◆ Source records:
=-=-=-=-=
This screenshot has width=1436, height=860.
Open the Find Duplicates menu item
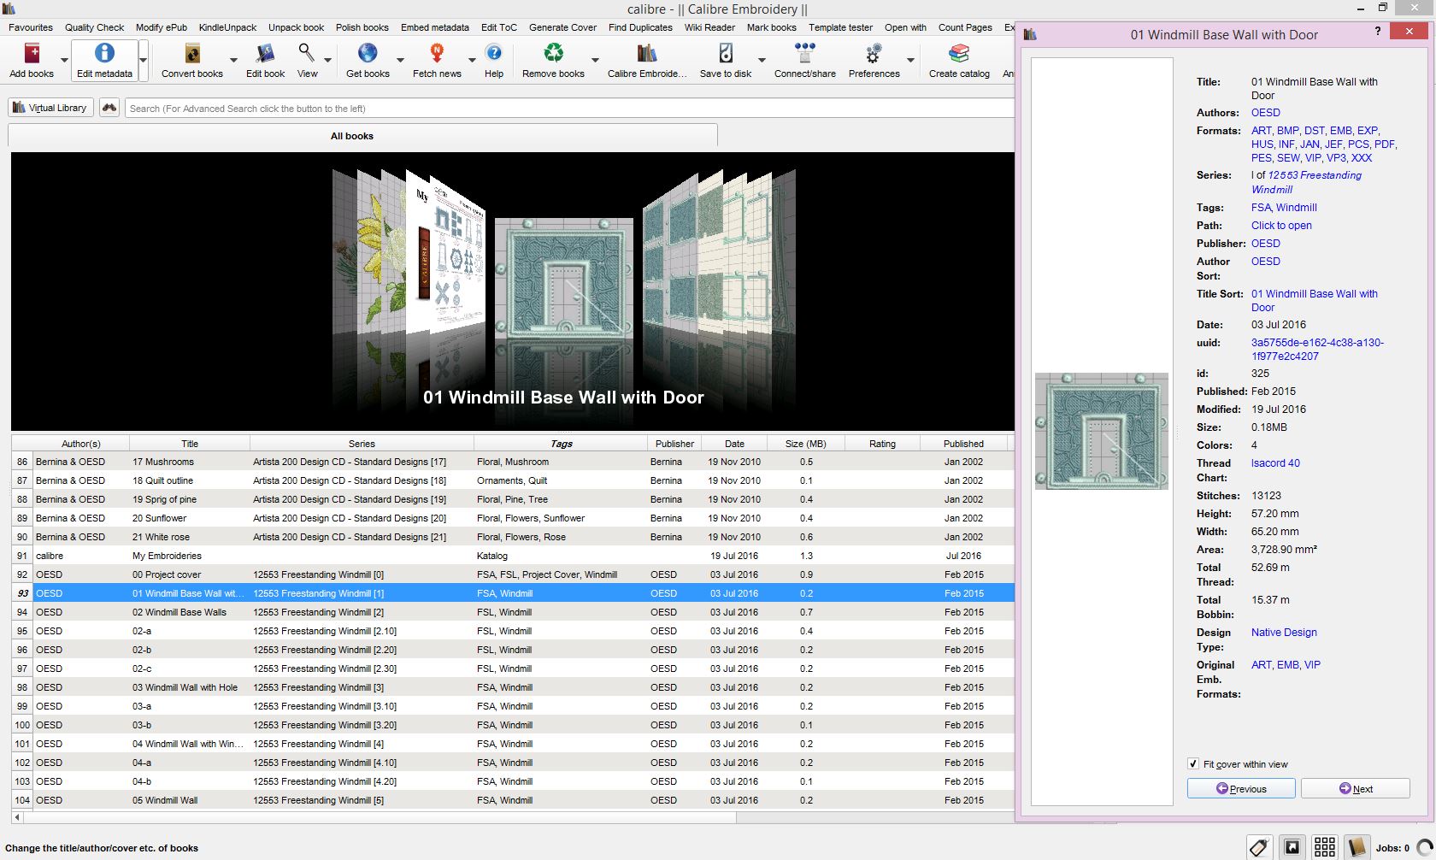coord(640,27)
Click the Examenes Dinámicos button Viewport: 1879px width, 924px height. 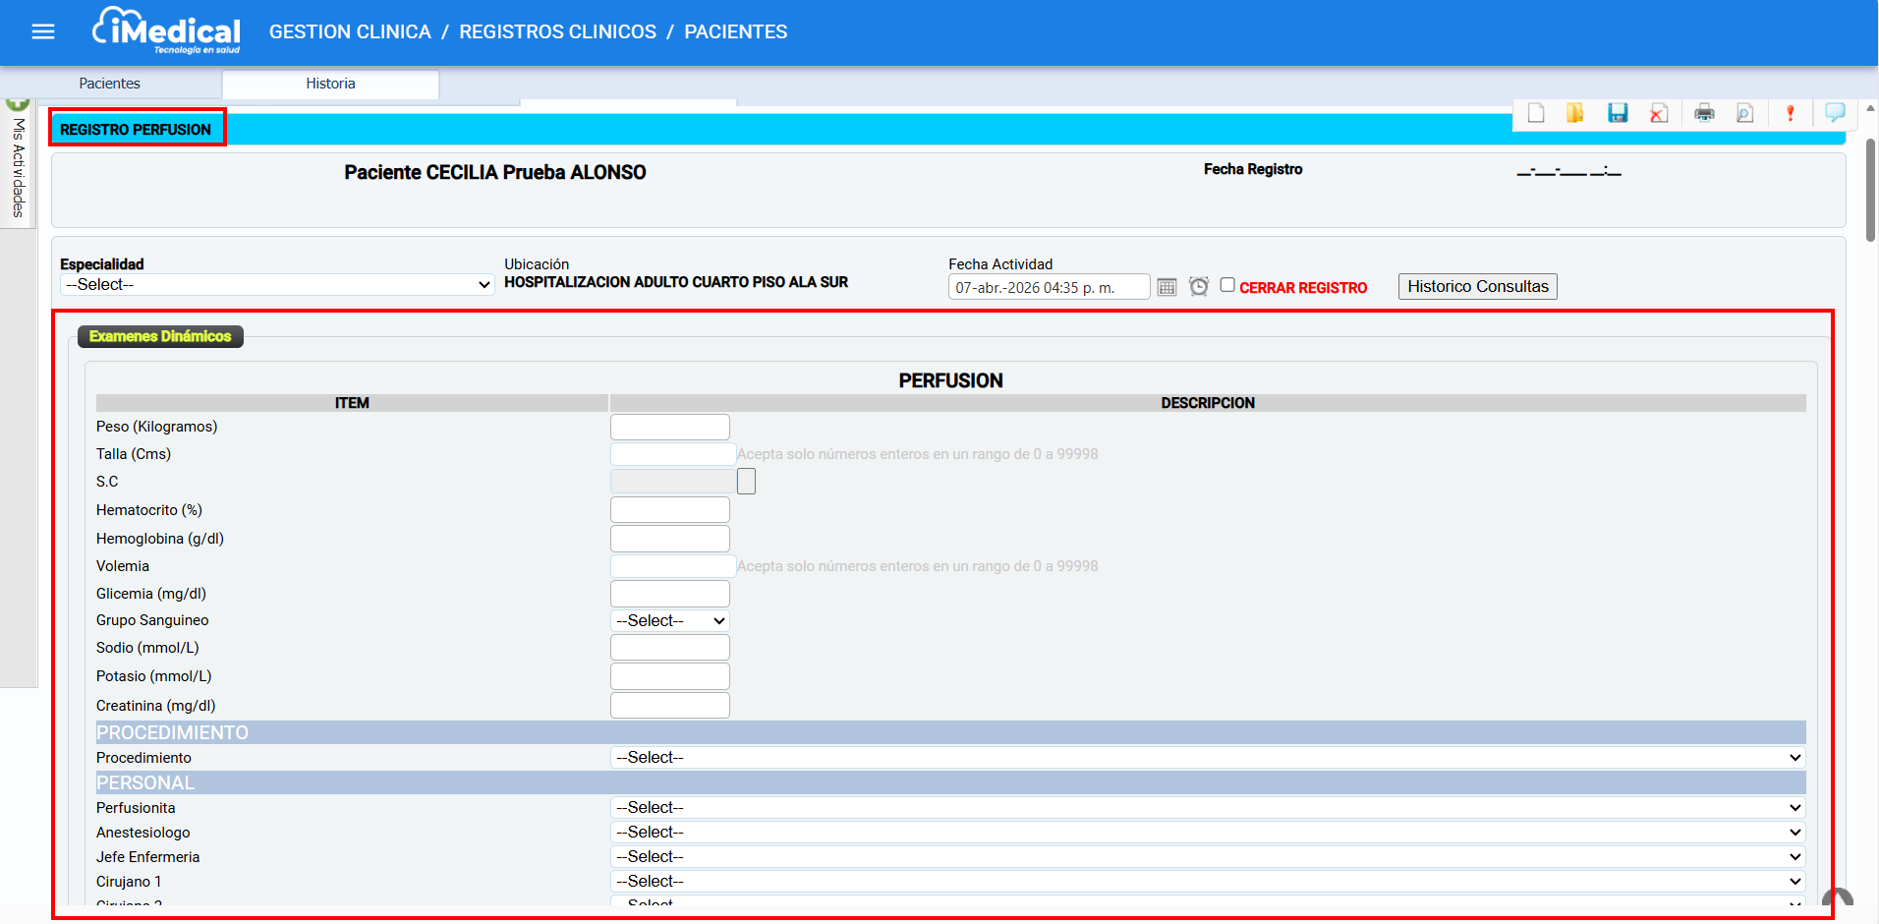click(160, 336)
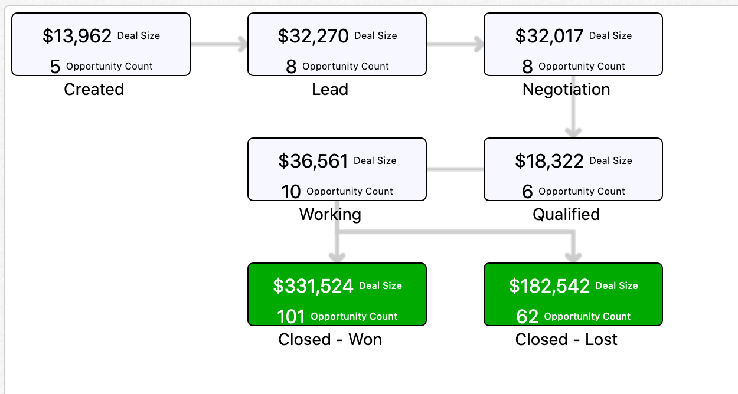
Task: Click the arrow from Created to Lead
Action: [x=219, y=44]
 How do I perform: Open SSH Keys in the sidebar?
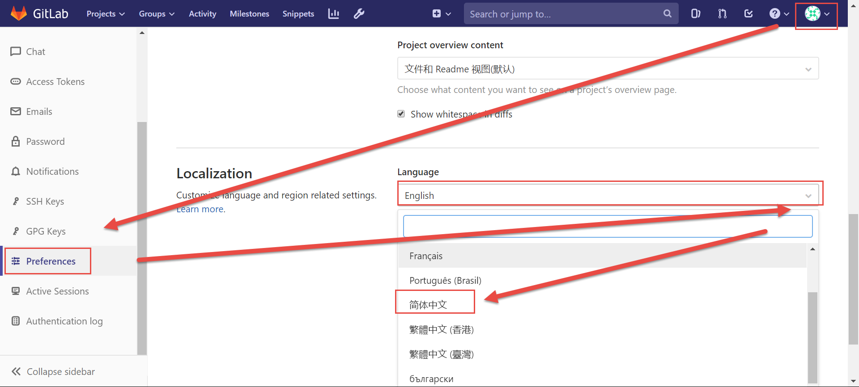point(45,202)
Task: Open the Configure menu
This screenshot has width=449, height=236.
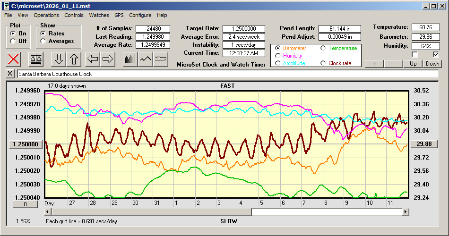Action: (x=140, y=15)
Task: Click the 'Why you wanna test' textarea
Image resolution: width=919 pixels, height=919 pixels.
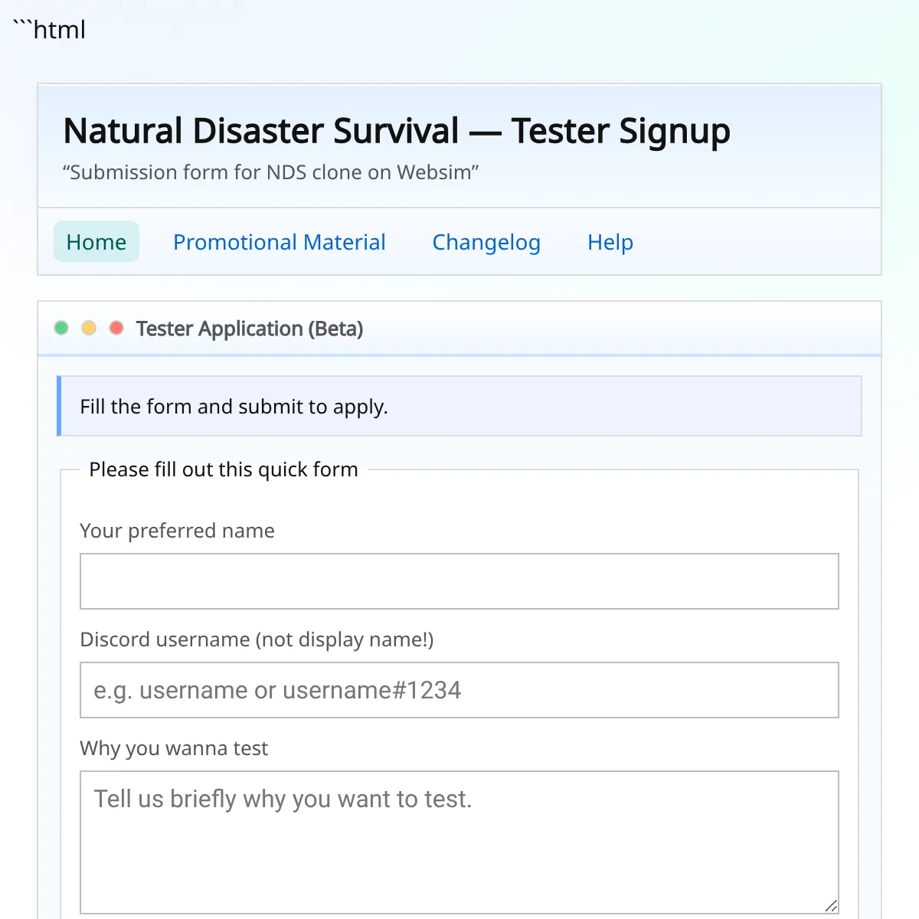Action: [459, 835]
=-=-=-=-=
◆ Exercise goal: Give back exactly, and only, the lines from the one holding "How do I perform: Open" through the last line of the entries, with every picture omitted.

◆ Answer to the exercise:
 How do I perform: Open SSH Keys in the sidebar?
point(45,202)
Task: Open the Configure menu
This screenshot has width=449, height=236.
Action: (x=140, y=15)
Task: Click the 'Why you wanna test' textarea
Image resolution: width=919 pixels, height=919 pixels.
Action: [459, 835]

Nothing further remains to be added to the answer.